▸ **TASK BRIEF**
Output the entries below so that they read exactly as they do now.
(Beginning of RECORD SET)
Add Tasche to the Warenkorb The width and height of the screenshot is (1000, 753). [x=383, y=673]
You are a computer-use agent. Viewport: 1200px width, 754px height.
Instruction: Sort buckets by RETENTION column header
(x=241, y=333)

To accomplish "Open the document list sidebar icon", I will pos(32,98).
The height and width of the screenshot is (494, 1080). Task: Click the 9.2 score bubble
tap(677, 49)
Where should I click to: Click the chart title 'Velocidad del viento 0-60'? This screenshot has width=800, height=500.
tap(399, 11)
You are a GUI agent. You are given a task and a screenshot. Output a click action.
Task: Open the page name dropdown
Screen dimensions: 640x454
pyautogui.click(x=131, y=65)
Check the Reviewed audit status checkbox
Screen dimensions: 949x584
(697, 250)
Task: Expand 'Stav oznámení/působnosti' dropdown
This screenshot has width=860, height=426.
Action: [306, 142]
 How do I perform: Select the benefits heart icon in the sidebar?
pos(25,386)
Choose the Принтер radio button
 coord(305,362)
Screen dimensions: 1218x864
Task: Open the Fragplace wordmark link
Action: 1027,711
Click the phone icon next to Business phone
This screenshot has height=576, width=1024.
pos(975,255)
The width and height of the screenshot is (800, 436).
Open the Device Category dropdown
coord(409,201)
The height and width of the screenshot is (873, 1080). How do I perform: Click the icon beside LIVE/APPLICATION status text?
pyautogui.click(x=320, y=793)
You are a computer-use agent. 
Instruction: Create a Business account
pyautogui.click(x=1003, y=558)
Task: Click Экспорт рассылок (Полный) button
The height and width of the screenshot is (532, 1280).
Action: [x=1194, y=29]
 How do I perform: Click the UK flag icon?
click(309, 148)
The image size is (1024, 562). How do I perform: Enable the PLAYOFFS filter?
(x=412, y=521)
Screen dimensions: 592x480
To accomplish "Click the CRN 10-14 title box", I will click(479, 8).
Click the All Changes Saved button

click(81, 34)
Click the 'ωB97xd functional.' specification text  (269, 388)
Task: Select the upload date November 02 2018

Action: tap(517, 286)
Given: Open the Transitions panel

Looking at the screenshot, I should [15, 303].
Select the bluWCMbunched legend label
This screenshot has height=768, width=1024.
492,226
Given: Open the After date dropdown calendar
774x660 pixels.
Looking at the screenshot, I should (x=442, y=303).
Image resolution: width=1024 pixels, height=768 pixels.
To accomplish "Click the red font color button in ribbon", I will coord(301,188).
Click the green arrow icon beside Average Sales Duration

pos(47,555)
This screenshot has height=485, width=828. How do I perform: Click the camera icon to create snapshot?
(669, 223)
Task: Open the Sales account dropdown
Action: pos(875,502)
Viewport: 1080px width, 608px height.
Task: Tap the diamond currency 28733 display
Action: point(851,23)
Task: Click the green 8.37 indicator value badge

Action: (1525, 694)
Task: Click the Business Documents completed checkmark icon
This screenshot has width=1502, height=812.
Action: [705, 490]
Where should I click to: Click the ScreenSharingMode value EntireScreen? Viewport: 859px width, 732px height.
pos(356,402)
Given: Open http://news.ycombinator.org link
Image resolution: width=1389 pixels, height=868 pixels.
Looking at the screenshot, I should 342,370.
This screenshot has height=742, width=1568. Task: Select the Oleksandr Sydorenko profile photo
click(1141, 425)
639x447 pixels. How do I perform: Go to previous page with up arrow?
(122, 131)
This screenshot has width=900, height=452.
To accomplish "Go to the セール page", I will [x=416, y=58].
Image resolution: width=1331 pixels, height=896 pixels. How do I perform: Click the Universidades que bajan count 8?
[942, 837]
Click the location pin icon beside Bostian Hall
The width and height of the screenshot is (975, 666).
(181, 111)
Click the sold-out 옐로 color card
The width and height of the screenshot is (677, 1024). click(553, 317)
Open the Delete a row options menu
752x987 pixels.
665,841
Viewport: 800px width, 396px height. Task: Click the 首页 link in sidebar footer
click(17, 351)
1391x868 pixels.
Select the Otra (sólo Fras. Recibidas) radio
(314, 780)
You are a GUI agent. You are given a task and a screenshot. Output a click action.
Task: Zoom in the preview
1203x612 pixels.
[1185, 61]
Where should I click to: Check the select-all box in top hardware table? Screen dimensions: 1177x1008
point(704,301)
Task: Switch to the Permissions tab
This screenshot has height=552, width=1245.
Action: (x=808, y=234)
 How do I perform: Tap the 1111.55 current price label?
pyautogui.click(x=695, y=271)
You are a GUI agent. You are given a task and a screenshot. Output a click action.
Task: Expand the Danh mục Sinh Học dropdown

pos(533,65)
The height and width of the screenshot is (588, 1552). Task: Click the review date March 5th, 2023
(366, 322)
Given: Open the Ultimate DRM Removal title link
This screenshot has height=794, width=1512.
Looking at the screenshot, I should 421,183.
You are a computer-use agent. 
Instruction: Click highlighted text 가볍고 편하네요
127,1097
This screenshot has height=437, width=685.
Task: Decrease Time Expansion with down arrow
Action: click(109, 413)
(End of RECORD SET)
▸ **FINISHED EXERCISE**
Add Tasche to the Warenkorb The width and height of the screenshot is (1000, 753). [x=383, y=673]
You are a computer-use agent. Viewport: 1200px width, 754px height.
Instruction: Sort buckets by RETENTION column header
(x=241, y=333)

To accomplish "Open the document list sidebar icon", I will pos(32,98).
The height and width of the screenshot is (494, 1080). Task: Click the 9.2 score bubble
tap(677, 49)
Where should I click to: Click the chart title 'Velocidad del viento 0-60'? This screenshot has width=800, height=500.
tap(399, 11)
You are a GUI agent. You are given a task and a screenshot. Output a click action.
Task: Open the page name dropdown
Screen dimensions: 640x454
pyautogui.click(x=131, y=65)
Check the Reviewed audit status checkbox
Screen dimensions: 949x584
(697, 250)
Task: Expand 'Stav oznámení/působnosti' dropdown
This screenshot has width=860, height=426.
Action: [306, 142]
 How do I perform: Select the benefits heart icon in the sidebar?
pos(25,386)
Choose the Принтер radio button
 coord(305,362)
Screen dimensions: 1218x864
Task: Open the Fragplace wordmark link
Action: 1027,711
Click the phone icon next to Business phone
This screenshot has height=576, width=1024.
pos(975,255)
The width and height of the screenshot is (800, 436).
Open the Device Category dropdown
coord(409,201)
The height and width of the screenshot is (873, 1080). How do I perform: Click the icon beside LIVE/APPLICATION status text?
pyautogui.click(x=320, y=793)
You are a computer-use agent. 
Instruction: Create a Business account
pyautogui.click(x=1003, y=558)
Task: Click Экспорт рассылок (Полный) button
The height and width of the screenshot is (532, 1280).
Action: [x=1194, y=29]
 How do I perform: Click the UK flag icon?
click(309, 148)
The image size is (1024, 562). How do I perform: Enable the PLAYOFFS filter?
(x=412, y=521)
Screen dimensions: 592x480
To accomplish "Click the CRN 10-14 title box", I will click(479, 8).
Click the All Changes Saved button

click(81, 34)
Click the 'ωB97xd functional.' specification text  (269, 388)
Task: Select the upload date November 02 2018

Action: tap(517, 286)
Given: Open the Transitions panel

Looking at the screenshot, I should [15, 303].
Select the bluWCMbunched legend label
This screenshot has height=768, width=1024.
492,226
Given: Open the After date dropdown calendar
774x660 pixels.
Looking at the screenshot, I should (x=442, y=303).
Image resolution: width=1024 pixels, height=768 pixels.
To accomplish "Click the red font color button in ribbon", I will coord(301,188).
Click the green arrow icon beside Average Sales Duration

pos(47,555)
This screenshot has height=485, width=828. How do I perform: Click the camera icon to create snapshot?
(669, 223)
Task: Open the Sales account dropdown
Action: pos(875,502)
Viewport: 1080px width, 608px height.
Task: Tap the diamond currency 28733 display
Action: point(851,23)
Task: Click the green 8.37 indicator value badge

Action: (1525, 694)
Task: Click the Business Documents completed checkmark icon
This screenshot has width=1502, height=812.
Action: [705, 490]
Where should I click to: Click the ScreenSharingMode value EntireScreen? Viewport: 859px width, 732px height.
pos(356,402)
Given: Open http://news.ycombinator.org link
Image resolution: width=1389 pixels, height=868 pixels.
Looking at the screenshot, I should 342,370.
This screenshot has height=742, width=1568. Task: Select the Oleksandr Sydorenko profile photo
click(1141, 425)
639x447 pixels. How do I perform: Go to previous page with up arrow?
(122, 131)
This screenshot has width=900, height=452.
To accomplish "Go to the セール page", I will [x=416, y=58].
Image resolution: width=1331 pixels, height=896 pixels. How do I perform: Click the Universidades que bajan count 8?
[942, 837]
Click the location pin icon beside Bostian Hall
The width and height of the screenshot is (975, 666).
(181, 111)
Click the sold-out 옐로 color card
The width and height of the screenshot is (677, 1024). click(553, 317)
Open the Delete a row options menu
752x987 pixels.
665,841
Viewport: 800px width, 396px height. Task: Click the 首页 link in sidebar footer
click(17, 351)
1391x868 pixels.
Select the Otra (sólo Fras. Recibidas) radio
(314, 780)
You are a GUI agent. You are given a task and a screenshot. Output a click action.
Task: Zoom in the preview
1203x612 pixels.
[1185, 61]
Where should I click to: Check the select-all box in top hardware table? Screen dimensions: 1177x1008
point(704,301)
Task: Switch to the Permissions tab
This screenshot has height=552, width=1245.
Action: (x=808, y=234)
 How do I perform: Tap the 1111.55 current price label?
pyautogui.click(x=695, y=271)
You are a GUI agent. You are given a task and a screenshot. Output a click action.
Task: Expand the Danh mục Sinh Học dropdown

pos(533,65)
The height and width of the screenshot is (588, 1552). Task: Click the review date March 5th, 2023
(366, 322)
Given: Open the Ultimate DRM Removal title link
This screenshot has height=794, width=1512.
Looking at the screenshot, I should 421,183.
You are a computer-use agent. 
Instruction: Click highlighted text 가볍고 편하네요
127,1097
This screenshot has height=437, width=685.
Task: Decrease Time Expansion with down arrow
Action: click(109, 413)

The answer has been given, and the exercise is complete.